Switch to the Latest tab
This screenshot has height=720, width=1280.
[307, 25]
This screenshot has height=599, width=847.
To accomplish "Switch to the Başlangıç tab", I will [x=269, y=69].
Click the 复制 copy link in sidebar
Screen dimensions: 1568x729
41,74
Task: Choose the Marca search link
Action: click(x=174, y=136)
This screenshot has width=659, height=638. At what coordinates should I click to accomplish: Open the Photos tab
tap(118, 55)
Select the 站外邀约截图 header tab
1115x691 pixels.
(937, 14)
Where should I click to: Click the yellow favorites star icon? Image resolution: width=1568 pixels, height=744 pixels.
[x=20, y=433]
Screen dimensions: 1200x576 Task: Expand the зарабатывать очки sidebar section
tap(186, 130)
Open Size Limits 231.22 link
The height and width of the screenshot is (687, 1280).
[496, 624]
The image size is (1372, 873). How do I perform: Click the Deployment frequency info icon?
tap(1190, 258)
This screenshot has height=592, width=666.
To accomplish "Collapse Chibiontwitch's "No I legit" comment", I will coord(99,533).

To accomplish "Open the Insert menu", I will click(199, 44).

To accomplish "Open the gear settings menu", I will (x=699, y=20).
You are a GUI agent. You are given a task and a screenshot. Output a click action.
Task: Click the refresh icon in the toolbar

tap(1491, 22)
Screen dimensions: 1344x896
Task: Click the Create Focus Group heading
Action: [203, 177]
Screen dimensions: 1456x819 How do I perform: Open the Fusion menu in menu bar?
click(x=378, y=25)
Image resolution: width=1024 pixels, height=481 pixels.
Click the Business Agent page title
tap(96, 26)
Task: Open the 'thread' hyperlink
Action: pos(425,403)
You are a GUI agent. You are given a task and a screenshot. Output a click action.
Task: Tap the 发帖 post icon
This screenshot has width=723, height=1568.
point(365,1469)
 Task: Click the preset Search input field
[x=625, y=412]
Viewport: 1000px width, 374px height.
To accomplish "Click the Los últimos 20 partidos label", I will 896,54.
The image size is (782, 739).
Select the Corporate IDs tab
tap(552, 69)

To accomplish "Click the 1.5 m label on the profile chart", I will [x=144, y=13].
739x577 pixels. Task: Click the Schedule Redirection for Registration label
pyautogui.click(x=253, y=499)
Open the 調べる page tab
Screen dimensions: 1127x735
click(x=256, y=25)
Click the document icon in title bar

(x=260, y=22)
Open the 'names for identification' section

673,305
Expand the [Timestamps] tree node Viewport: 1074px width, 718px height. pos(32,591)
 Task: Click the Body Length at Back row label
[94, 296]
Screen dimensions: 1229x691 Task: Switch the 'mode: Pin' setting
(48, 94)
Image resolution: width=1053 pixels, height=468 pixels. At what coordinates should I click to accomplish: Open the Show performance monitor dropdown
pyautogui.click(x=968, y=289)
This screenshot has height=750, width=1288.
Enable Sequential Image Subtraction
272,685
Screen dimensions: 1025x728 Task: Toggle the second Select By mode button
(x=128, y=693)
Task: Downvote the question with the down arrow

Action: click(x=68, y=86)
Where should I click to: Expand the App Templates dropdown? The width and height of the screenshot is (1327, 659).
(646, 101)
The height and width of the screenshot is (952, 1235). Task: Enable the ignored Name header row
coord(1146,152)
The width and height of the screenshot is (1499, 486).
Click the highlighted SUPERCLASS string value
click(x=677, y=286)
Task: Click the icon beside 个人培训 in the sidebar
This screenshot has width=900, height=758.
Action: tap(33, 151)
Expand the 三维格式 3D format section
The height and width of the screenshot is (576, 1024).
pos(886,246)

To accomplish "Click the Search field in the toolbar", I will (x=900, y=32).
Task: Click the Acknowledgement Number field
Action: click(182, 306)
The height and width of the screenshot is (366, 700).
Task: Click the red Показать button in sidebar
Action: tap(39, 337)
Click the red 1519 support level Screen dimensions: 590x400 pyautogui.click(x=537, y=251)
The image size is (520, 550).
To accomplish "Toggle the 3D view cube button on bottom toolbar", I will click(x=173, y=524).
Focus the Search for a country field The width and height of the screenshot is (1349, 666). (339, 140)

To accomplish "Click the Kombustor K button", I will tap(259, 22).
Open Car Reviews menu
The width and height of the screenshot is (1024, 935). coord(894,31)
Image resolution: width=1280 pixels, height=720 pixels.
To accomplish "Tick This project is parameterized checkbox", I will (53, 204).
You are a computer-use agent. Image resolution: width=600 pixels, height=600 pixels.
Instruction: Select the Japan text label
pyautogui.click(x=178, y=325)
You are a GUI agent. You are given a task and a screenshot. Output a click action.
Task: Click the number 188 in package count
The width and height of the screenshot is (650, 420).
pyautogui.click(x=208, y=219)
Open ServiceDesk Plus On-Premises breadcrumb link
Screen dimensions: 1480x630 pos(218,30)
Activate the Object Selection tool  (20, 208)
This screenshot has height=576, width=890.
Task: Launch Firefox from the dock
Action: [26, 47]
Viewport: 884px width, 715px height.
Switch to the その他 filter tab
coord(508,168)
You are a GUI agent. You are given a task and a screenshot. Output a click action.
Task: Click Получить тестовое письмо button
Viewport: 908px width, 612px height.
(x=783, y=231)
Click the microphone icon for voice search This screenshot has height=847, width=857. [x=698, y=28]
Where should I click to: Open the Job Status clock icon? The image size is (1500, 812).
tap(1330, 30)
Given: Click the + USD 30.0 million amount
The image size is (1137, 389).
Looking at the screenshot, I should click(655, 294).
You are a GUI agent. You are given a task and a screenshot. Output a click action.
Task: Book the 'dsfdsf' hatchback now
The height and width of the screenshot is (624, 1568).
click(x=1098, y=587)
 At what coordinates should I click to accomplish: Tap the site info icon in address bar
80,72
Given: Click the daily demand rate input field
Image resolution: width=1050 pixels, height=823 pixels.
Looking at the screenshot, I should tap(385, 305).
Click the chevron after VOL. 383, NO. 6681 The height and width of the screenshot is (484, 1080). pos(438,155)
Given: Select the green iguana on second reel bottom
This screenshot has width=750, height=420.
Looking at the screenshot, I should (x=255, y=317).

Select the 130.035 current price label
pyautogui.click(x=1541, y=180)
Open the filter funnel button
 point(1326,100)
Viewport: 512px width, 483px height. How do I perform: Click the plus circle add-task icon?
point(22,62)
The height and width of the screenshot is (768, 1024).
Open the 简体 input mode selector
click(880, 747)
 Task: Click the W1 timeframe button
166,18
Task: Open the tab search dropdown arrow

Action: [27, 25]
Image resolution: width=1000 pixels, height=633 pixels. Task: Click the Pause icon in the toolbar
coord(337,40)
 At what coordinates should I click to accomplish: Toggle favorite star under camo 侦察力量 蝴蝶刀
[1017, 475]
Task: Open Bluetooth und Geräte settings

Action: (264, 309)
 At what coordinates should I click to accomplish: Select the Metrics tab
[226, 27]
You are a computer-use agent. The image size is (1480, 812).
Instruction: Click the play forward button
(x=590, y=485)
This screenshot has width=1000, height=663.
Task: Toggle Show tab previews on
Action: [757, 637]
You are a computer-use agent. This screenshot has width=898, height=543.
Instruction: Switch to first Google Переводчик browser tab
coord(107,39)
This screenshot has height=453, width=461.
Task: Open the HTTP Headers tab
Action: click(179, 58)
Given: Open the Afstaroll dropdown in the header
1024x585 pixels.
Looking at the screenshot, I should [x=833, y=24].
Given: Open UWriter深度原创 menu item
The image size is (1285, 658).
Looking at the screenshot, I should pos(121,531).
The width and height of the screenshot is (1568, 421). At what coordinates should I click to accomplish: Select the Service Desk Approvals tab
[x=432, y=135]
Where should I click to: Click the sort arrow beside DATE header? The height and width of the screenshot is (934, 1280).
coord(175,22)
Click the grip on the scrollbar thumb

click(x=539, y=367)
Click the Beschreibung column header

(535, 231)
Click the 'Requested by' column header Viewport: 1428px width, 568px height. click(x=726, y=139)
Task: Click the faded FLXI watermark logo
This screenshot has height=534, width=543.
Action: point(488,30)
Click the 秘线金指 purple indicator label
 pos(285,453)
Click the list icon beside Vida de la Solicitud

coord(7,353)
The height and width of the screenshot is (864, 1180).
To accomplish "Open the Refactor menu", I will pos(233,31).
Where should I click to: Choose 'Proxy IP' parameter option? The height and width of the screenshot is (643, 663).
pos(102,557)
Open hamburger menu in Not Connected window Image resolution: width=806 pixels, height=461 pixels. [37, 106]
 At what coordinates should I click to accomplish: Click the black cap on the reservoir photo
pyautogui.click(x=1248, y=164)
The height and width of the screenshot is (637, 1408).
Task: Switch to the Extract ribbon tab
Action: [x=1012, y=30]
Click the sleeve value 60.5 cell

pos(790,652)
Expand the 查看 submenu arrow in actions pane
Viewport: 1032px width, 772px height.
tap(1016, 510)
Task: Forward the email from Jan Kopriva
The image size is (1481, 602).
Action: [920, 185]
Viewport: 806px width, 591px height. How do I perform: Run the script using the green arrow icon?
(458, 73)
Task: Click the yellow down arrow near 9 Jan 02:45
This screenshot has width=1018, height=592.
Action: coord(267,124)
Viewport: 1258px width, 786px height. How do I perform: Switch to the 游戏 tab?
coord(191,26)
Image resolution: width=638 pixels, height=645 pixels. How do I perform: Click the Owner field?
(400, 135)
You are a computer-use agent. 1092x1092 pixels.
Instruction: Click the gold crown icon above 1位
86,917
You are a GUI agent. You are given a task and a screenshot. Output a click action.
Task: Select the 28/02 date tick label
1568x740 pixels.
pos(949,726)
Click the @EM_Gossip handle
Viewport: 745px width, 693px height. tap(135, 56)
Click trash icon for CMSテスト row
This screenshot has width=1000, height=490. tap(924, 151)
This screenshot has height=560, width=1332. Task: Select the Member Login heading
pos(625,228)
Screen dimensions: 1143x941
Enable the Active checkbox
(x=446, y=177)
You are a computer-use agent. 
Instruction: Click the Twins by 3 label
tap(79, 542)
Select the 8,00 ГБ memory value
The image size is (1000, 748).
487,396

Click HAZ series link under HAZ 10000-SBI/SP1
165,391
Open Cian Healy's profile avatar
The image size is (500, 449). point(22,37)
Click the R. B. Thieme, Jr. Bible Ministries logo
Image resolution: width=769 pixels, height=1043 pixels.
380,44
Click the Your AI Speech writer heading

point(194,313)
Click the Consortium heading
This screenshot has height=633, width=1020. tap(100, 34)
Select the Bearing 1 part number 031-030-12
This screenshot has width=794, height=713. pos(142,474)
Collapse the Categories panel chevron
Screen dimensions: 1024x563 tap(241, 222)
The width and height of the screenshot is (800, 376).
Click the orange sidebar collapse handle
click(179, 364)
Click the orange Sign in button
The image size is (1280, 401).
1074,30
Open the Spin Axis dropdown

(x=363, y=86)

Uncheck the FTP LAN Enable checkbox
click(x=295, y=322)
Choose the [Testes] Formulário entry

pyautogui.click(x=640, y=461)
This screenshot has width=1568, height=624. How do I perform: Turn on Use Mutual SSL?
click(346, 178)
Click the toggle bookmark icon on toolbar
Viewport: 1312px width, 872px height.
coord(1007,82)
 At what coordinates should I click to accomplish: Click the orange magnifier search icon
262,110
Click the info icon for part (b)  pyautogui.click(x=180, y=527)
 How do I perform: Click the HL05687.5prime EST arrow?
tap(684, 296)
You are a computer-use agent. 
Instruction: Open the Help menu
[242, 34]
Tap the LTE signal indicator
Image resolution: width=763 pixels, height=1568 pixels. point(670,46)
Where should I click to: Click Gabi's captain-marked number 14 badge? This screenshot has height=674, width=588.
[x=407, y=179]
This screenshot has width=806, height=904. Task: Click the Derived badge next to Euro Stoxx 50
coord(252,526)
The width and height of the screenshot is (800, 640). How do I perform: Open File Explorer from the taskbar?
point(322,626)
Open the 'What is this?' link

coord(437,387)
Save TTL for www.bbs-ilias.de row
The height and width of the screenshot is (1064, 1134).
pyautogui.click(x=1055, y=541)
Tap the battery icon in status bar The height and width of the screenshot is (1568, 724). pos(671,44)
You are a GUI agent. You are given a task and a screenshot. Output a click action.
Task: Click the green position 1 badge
------
# Problem statement
Sift the material for lines with the string "bottom". Copy each one found.

# Response to the task
To accomplish "Toggle the 3D view cube button on bottom toolbar", I will click(x=173, y=524).
Given: Select the green iguana on second reel bottom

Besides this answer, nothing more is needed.